┌─ Task inputs
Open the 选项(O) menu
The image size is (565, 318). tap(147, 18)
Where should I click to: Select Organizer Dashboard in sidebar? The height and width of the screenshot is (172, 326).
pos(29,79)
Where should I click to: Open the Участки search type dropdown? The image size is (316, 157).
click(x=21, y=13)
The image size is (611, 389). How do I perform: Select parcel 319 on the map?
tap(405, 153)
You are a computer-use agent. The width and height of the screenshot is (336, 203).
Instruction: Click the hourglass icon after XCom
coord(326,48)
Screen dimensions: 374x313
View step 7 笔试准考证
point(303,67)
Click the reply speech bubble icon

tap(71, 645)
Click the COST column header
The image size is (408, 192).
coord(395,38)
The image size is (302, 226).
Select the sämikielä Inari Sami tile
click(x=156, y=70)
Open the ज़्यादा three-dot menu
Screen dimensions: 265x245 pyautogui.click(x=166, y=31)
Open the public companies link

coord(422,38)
└─
┌─ Task inputs
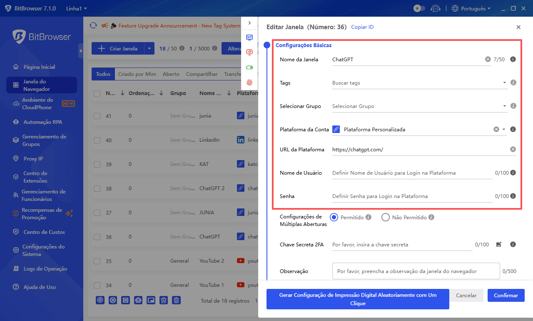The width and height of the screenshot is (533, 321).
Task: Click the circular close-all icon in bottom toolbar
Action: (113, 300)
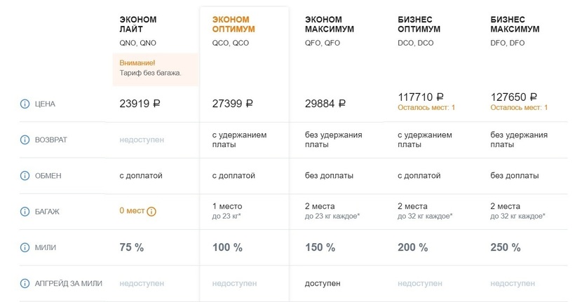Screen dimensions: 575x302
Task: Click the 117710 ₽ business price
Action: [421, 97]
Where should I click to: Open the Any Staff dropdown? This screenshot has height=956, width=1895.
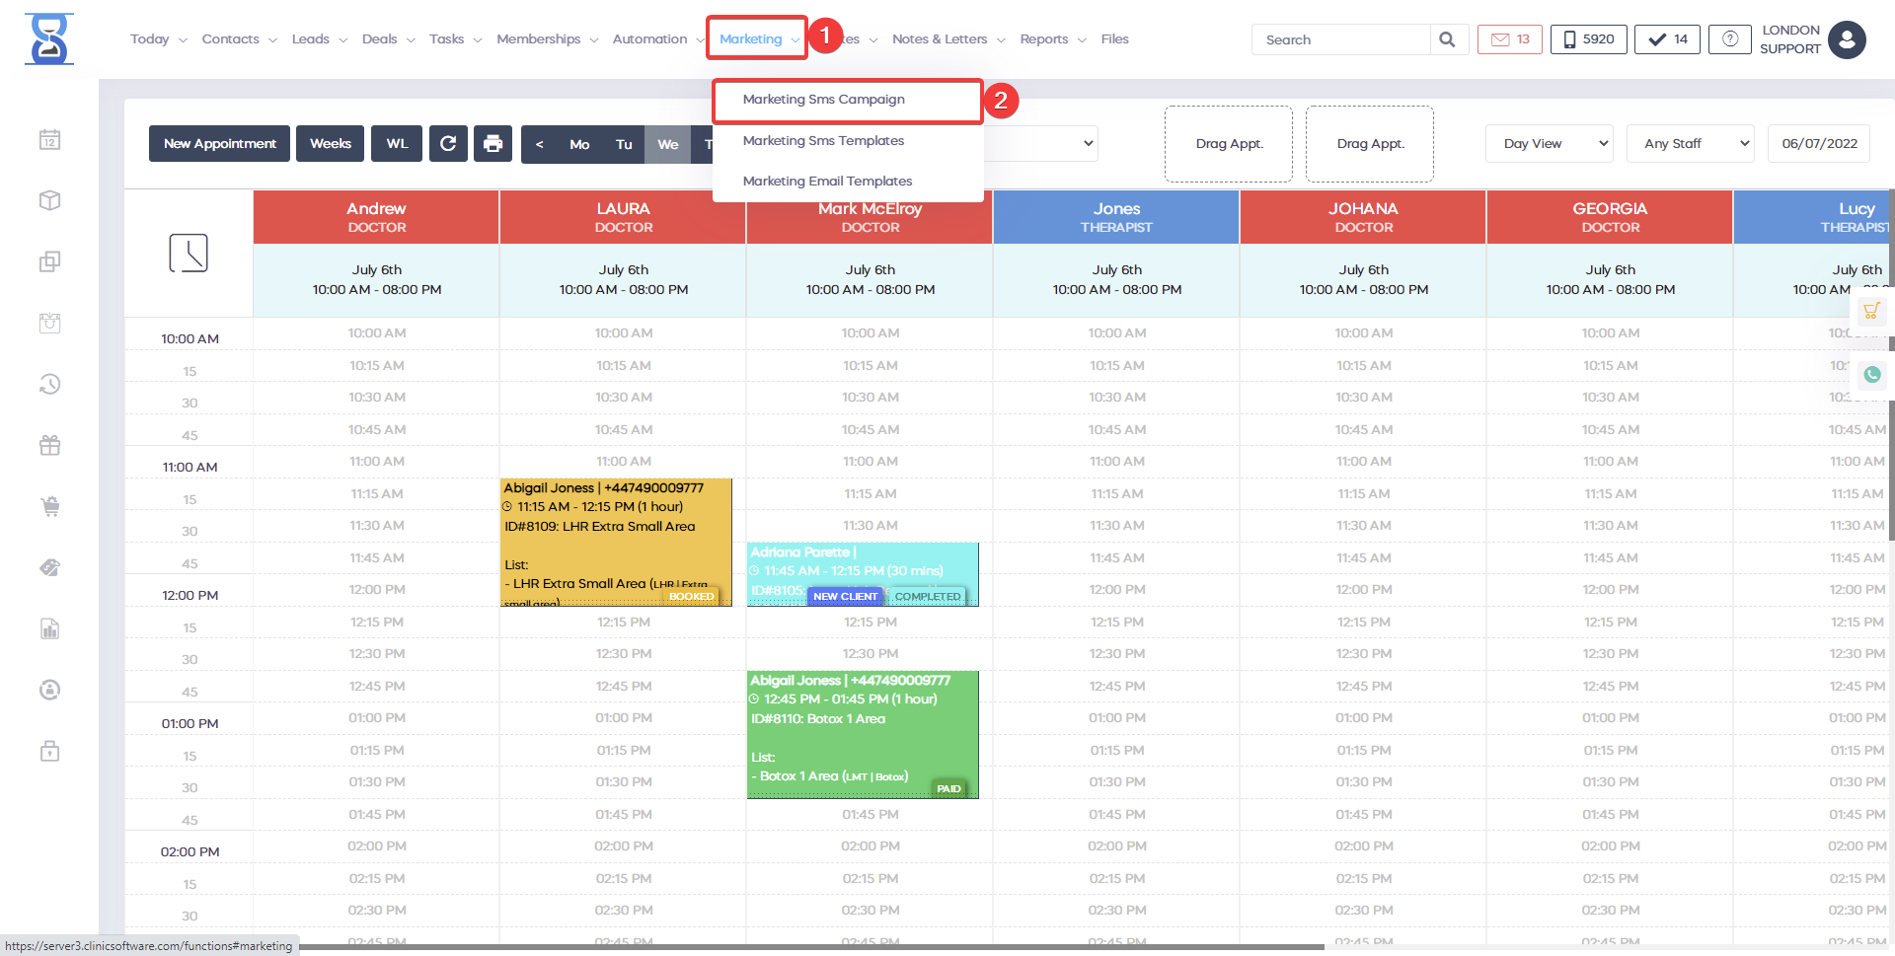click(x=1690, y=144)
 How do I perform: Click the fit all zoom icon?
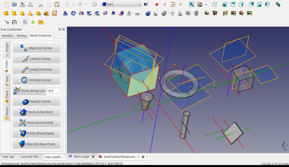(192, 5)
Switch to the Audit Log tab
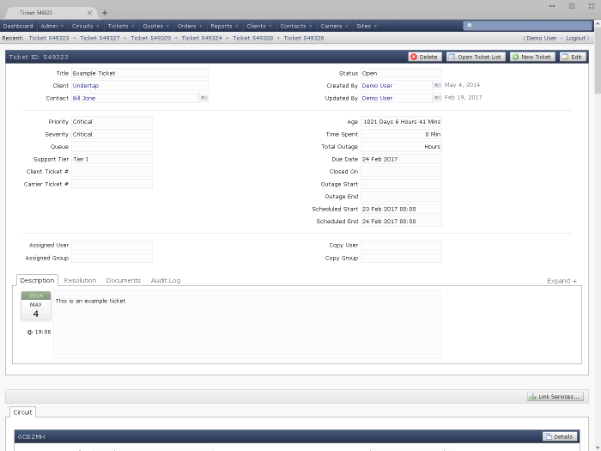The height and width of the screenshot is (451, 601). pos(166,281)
└─
┌─ Task inputs
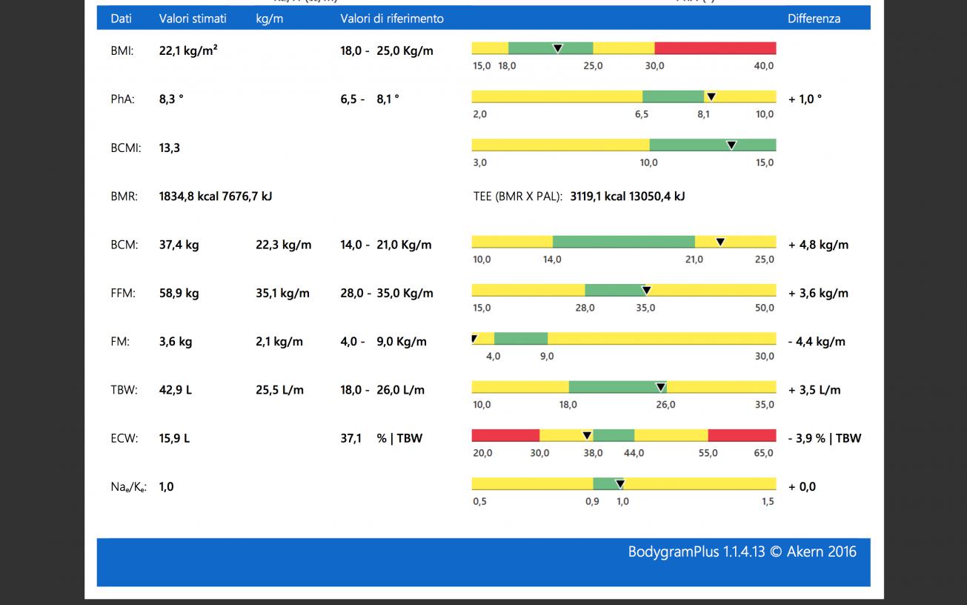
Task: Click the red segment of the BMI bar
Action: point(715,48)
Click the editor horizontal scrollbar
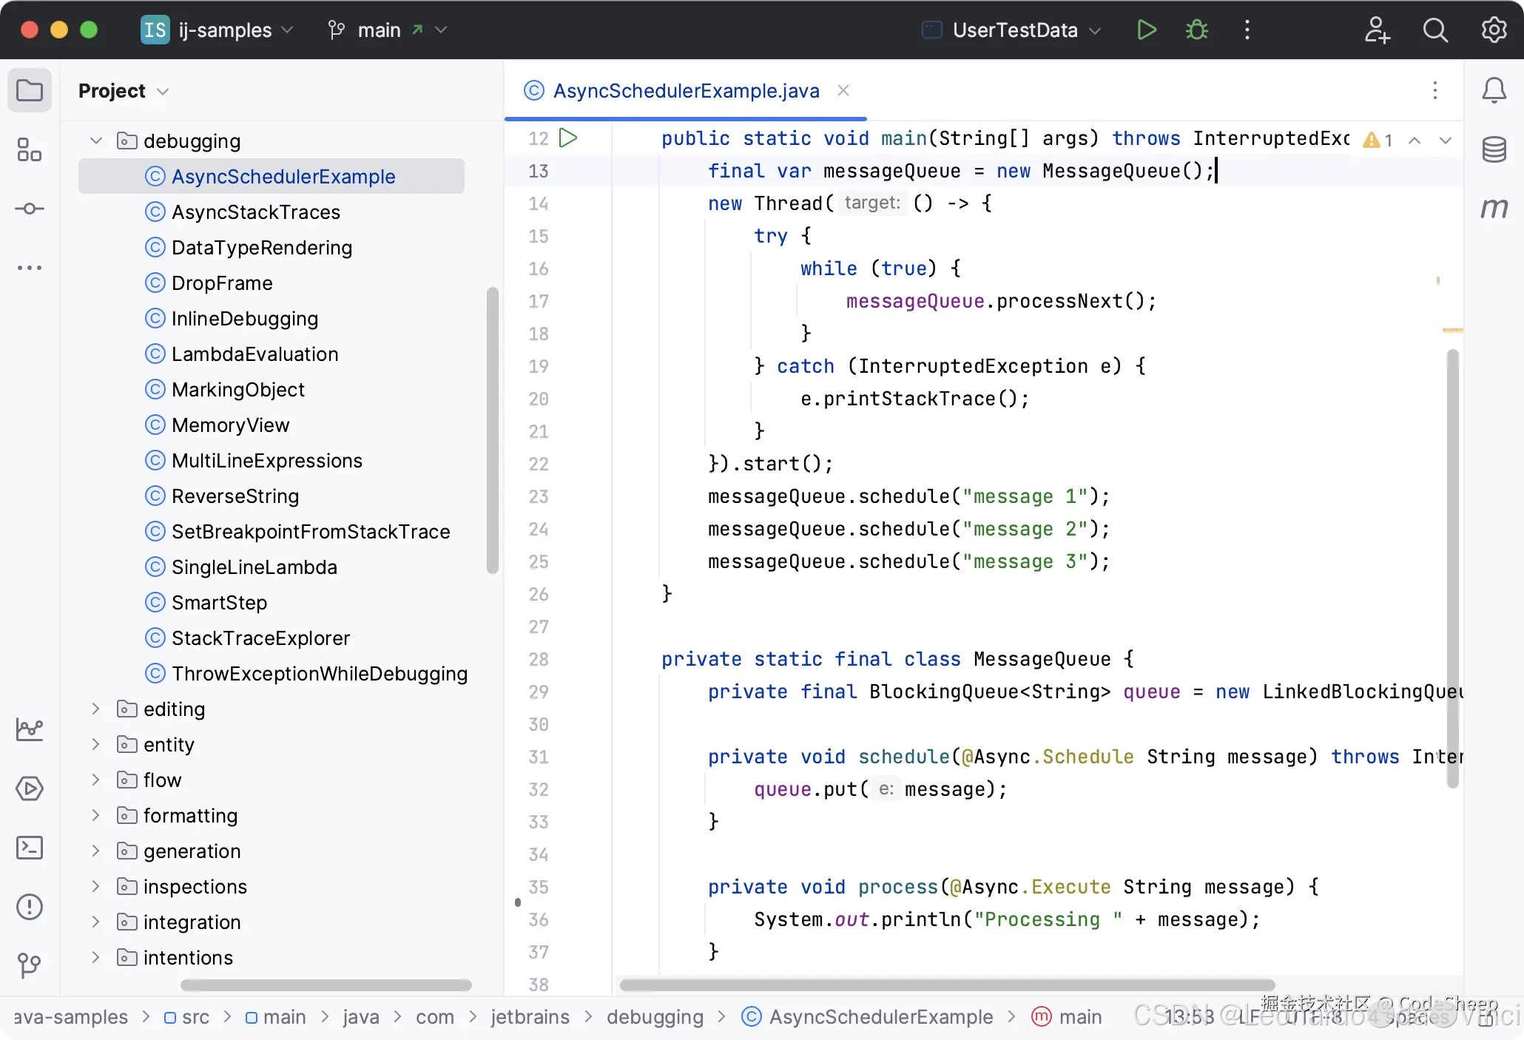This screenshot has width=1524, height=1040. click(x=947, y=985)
└─
Instructions to follow -
Update the lines beginning at the one containing "Screen dimensions: 374x313" and ending with the one containing "coord(422,38)", changing "tile" to "card" and keeping everything else the same. Return only those lines.

Task answer -
Screen dimensions: 374x313
View step 7 笔试准考证
point(303,67)
Click the reply speech bubble icon

tap(71, 645)
Click the COST column header
The image size is (408, 192).
coord(395,38)
The image size is (302, 226).
Select the sämikielä Inari Sami card
click(x=156, y=70)
Open the ज़्यादा three-dot menu
Screen dimensions: 265x245 pyautogui.click(x=166, y=31)
Open the public companies link

coord(422,38)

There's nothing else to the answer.